Kany Sissoko est une des « chevilles ouvrières » de Yamourou Photo. La jeune femme souriante, cheveux coupés courts, chemise large très colorée, nous parle, très détendue. On voit tout de suite que l’artiste est une non conformiste, avec un fort caractère. Cette diplômée de l’Institut National des Arts de Bamako a eu la chance de faire un stage de photographie au Musée national, en 2009. Pour elle, tout démarre à ce moment. Elle poursuit dès lors sa passion pour la photo et malgré les difficultés s’impose dans ce milieu. Primée à l’Inter-Biennale de la photographie en 2019, Kani commence à avoir une notoriété internationale.
Elle défend avec conviction la mission du collectif : travailler avec la population est essentiel, il ne s’agit pas seulement de montrer la photo dans les galeries ou les musées, insiste-t-elle. « On a constaté que notre communauté n’a pas d’éducation culturelle, elle n’a pas l’habitude de voir la photographie comme d’autres disciplines artistiques, la danse et autres… Raisons pour laquelle notre travail est de montrer une autre dimension de la photographie aux populations. »
L’autre aspect essentiel est la formation : « Lors de nos master classe, on fait appel aux artistes doyens qui viennent partager leurs connaissances, leur expérience. Pas seulement des photographes, d’ailleurs. L’important est le partage entre les artistes. Et puis un de nos objectifs principaux est de devenir une vraie école de photographie. »
La passion avant tout
« C’est une passion ! Nous sommes tous des passionnés de photo. Je ne connais personne parmi nous qui fait autre chose que la photo. Même si on a des styles et des activités différents (les photos de mariage, la photographie d’art, la photographie de reportage) ».

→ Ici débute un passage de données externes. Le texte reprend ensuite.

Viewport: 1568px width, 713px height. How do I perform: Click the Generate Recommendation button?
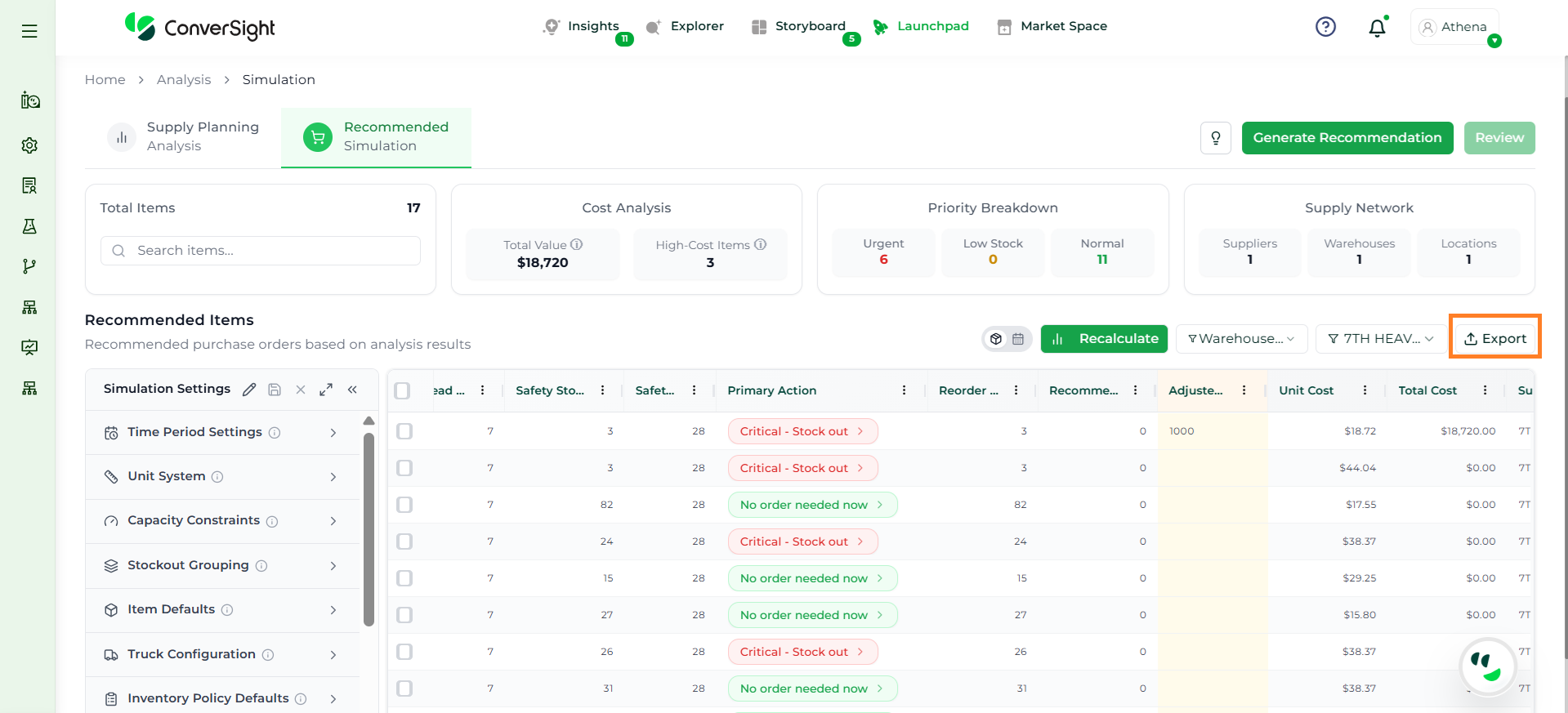coord(1347,138)
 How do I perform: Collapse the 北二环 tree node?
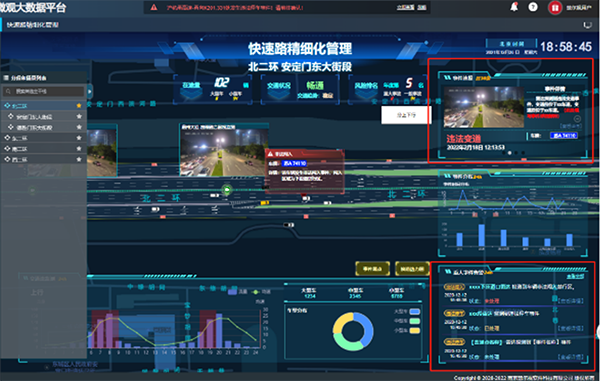tap(7, 106)
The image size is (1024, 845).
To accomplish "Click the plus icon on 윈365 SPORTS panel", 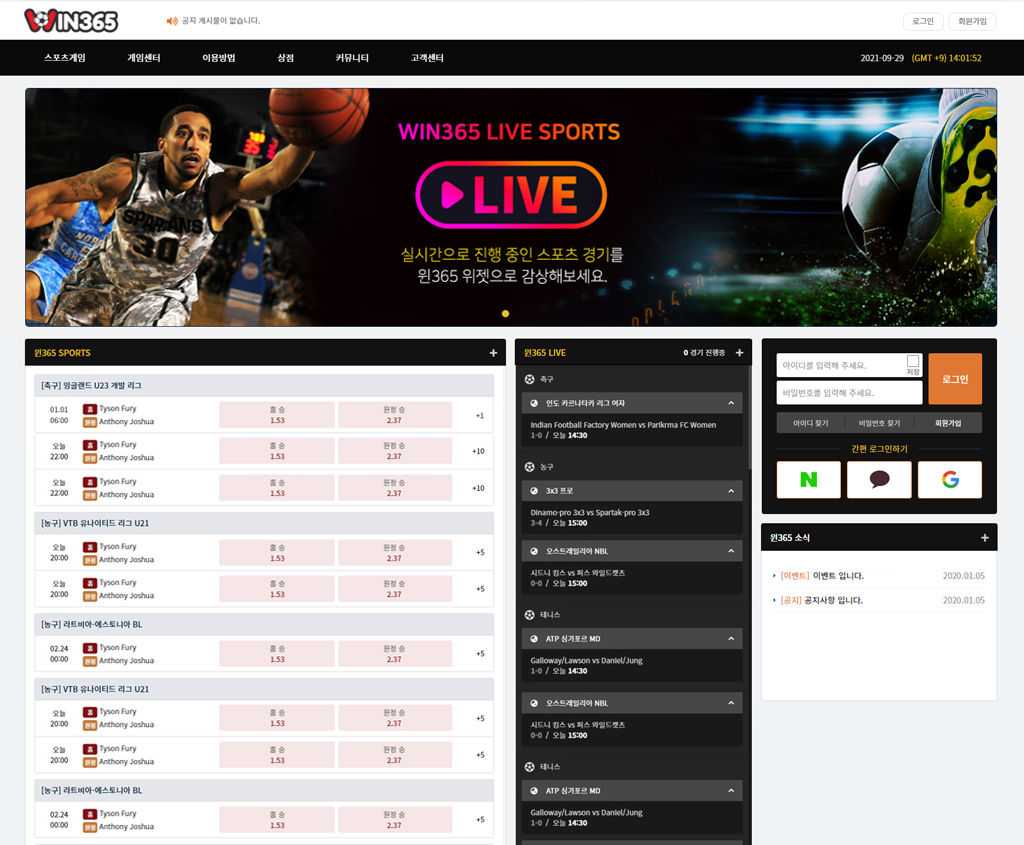I will pyautogui.click(x=493, y=353).
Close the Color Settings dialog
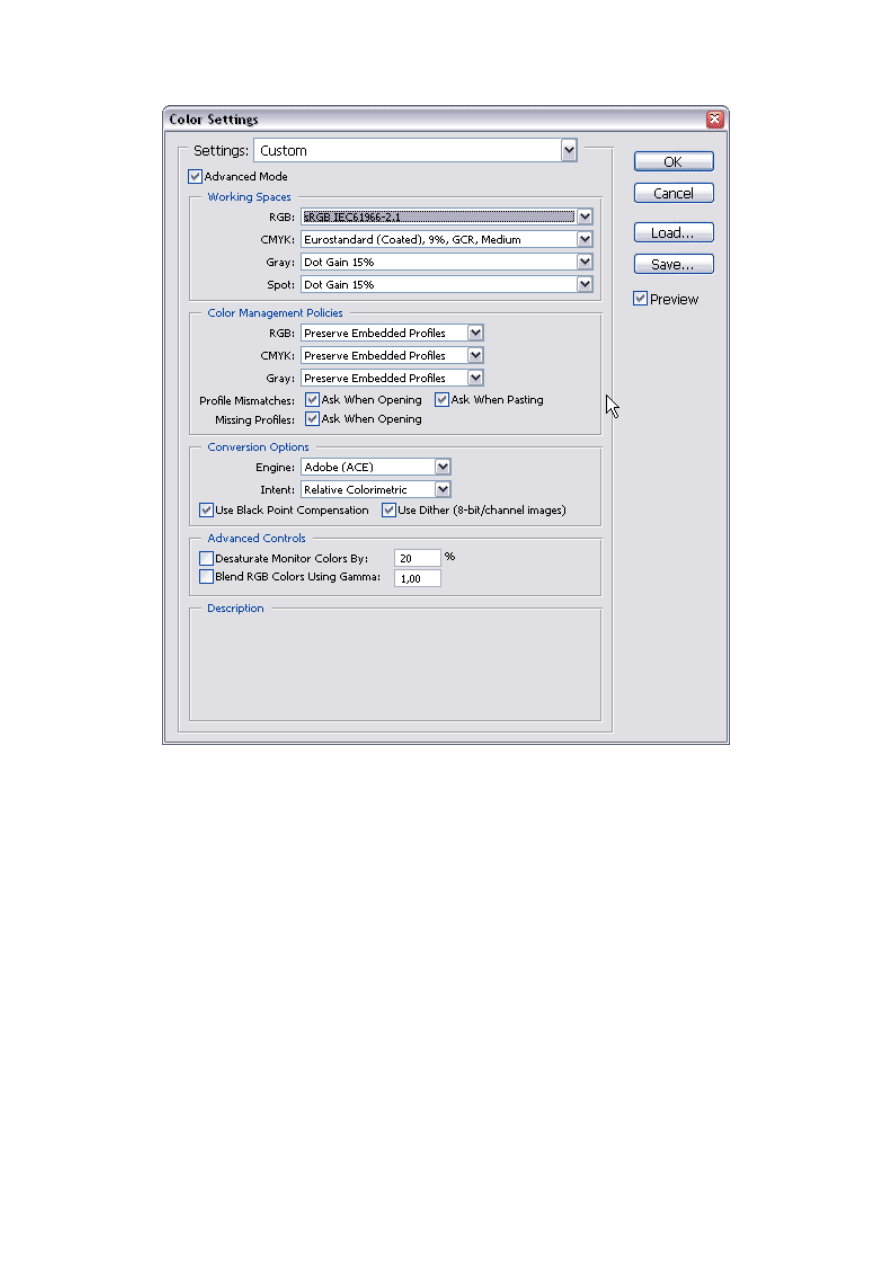The width and height of the screenshot is (893, 1263). pyautogui.click(x=714, y=120)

Aux dires de Kany, on peut vivre de la photographie. Parmi les professionnels maliens, il y a des chefs de familles qui vont vivre leur famille avec la photo. Mais il est vrai qu’on gagne davantage à l’étranger qu’au Mali. Son espoir est que cela puisse changer dans l’avenir.
La profession vient de loin : il n’y a pas si longtemps la photographie au Mali était considérée comme un travail d’homme ; et un petit boulot à faire en attendant. « Parce que, avant, si tu faisais des photos, on te demandait si tu n’avais pas trouvé de travail. On ne considérait pas la photographie comme un vrai métier. Les gens se sont habitués à croire que la photographie est réservée seulement aux mariages, et là-bas on n’est même pas respecté… Aujourd’hui, même s’il n’y a pas vraiment de marché photographique au Mali, beaucoup nous encouragent, d’autres nous appellent pour nous dire qu’ils apprécient ce qu’on fait, il y a de l’espoir ! »
Kani Sissoko précise que le travail collectif n’impacte pas de façon négative sa production personnelle. « Je fais des productions personnelles en dehors du collectif. Chacun de nous qui travaille dans le collectif a son propre chemin. On continue de s’entraider, on travaille ensemble sur des projets, même s’il s’agit des projets d’œuvre de chacun ».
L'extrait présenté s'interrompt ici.